Oct 31, 2023 | Commentaires fermés sur Cendrillon de Jules Massenet, mise en scène de Mariame Clément à l’Opéra Bastille

 

© Elisa Haberer

ƒƒ Article de Sylvie Boursier

Vous croyez connaître Cendrillon ? La pensée de ce conte sirupeux vous donne la nausée ? Car enfin cette cruche, parangon de vertu, a pour seuls mérites la beauté et l’humilité alors que les deux sœurs claudicantes – l’une se coupe l’orteil pour enfiler la fameuse godasse et l’autre se blesse le talon – s’échinent à vouloir forcer le destin avec un chausse pied. Quant au prince fétichiste des talons en vair il brille par sa fadeur.
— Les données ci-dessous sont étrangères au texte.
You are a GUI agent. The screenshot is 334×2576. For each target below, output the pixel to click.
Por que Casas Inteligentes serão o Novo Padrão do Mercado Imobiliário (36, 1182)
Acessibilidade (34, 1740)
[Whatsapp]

Avec Massenet et Mariame Clément aux manettes c’est une autre chanson, exit le sempiternel essayage de pantoufle, la citrouille transformée en carrosse, place au fantastique mâtiné de féminisme. Cendrillon alias Lucette étouffe dans son immonde meringue rose bonbon et ses escarpins de bal. Quant au prince, légèrement pochtron et parfaitement débraillé, il a tout du loser. Bref, débarrassés de leurs oripeaux, ces deux jeunes gens orphelins de mère se séduisent par le rire et leur refus du protocole.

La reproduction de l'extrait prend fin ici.